EXERCISE
Restate word for word the lines of the records below, starting at the line that contains "You are a computer-use" and ending at the line that contains "Instruction: Click the Download text button", with both of those lines included and nothing else.

GIVEN DATA

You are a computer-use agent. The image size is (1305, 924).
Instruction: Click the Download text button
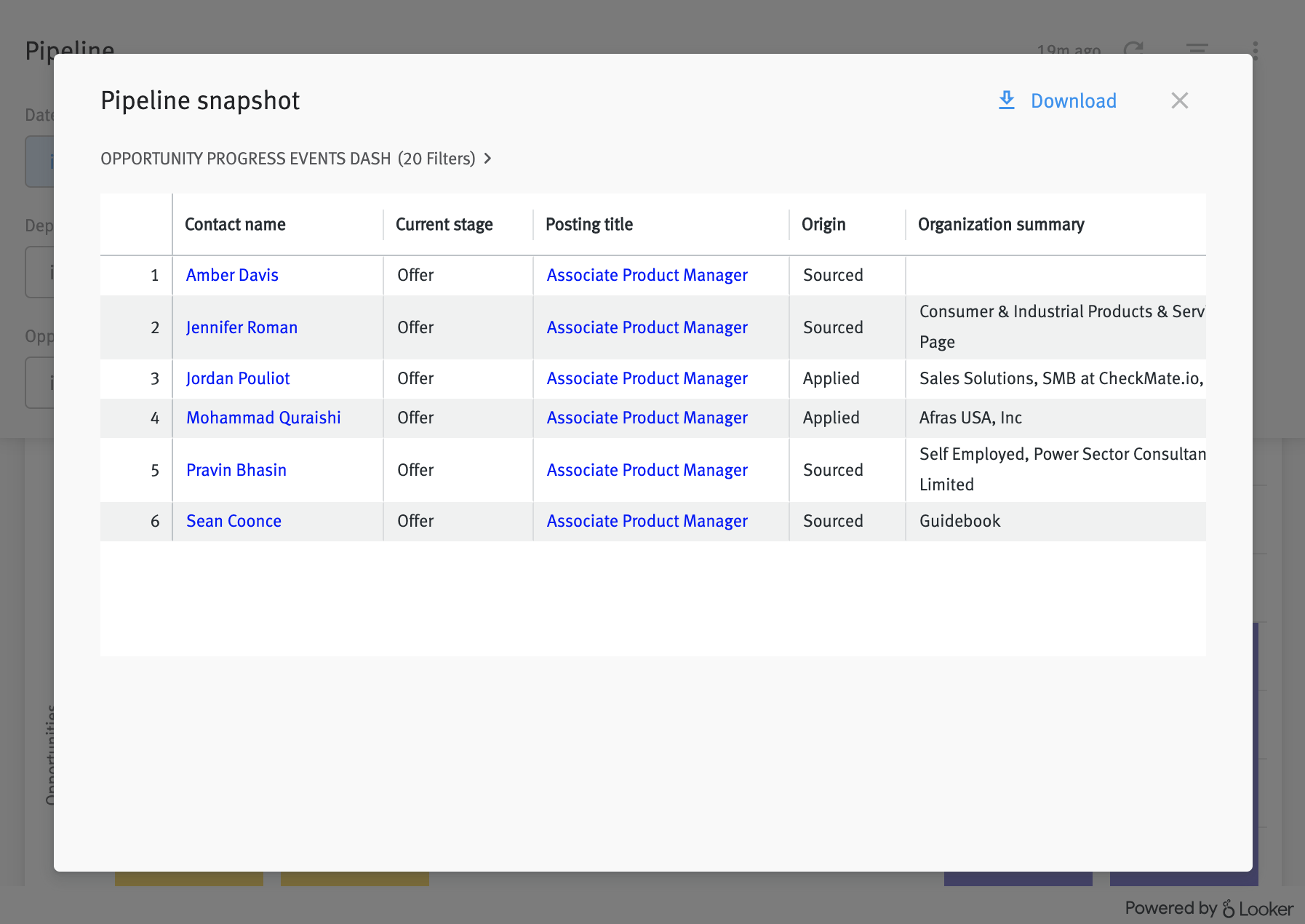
--
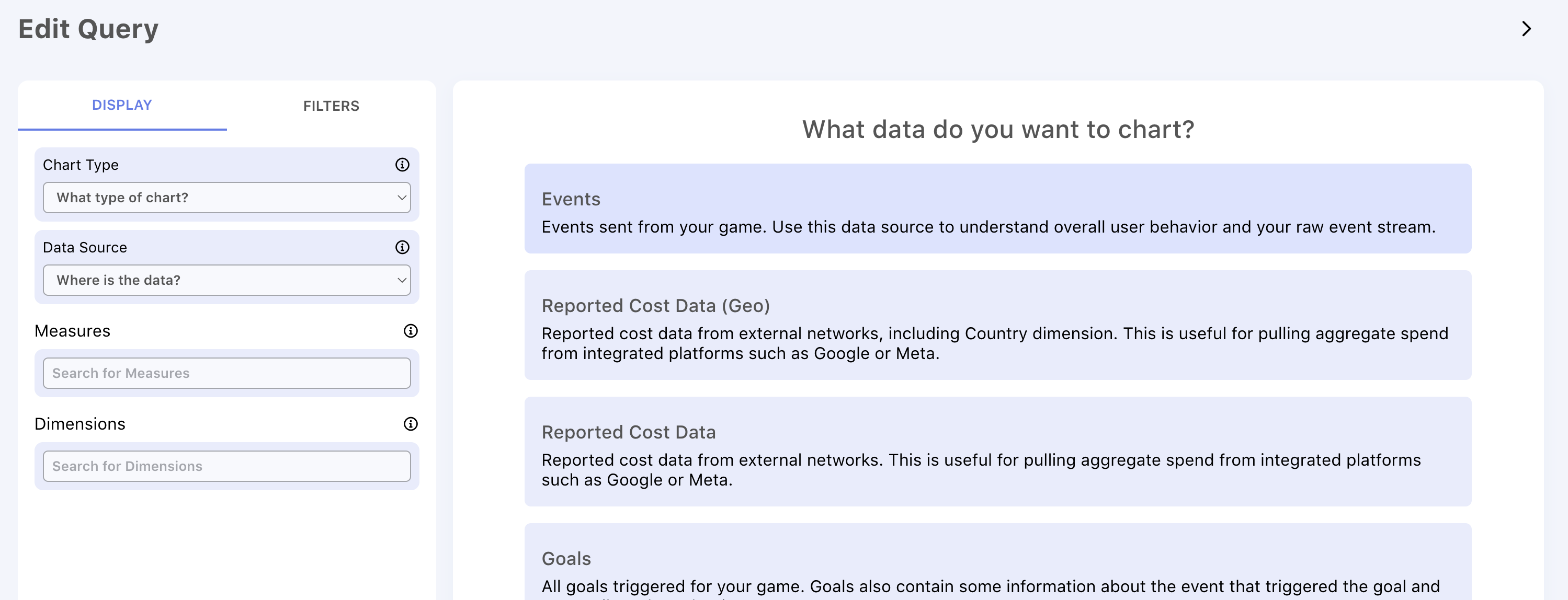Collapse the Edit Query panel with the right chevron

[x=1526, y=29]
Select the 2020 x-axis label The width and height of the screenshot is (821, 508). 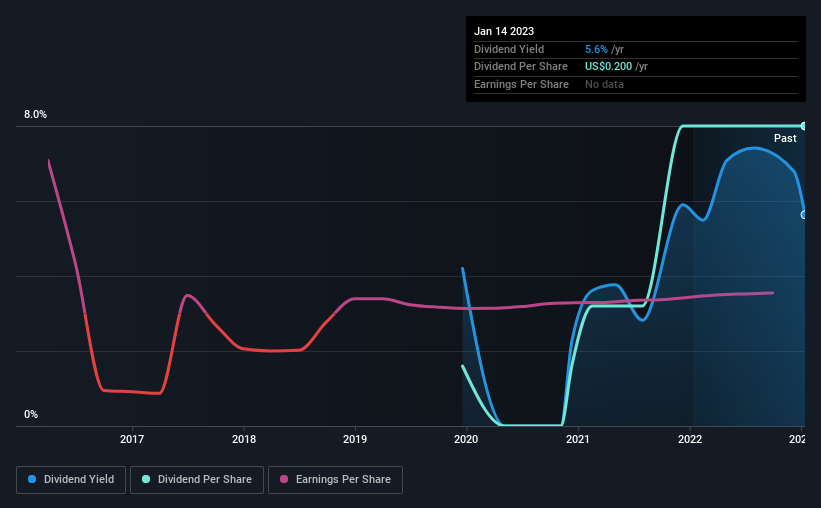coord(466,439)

EXERCISE SOLUTION
You are a computer-use agent. The image size is (1305, 924).
Instruction: Click the Download text button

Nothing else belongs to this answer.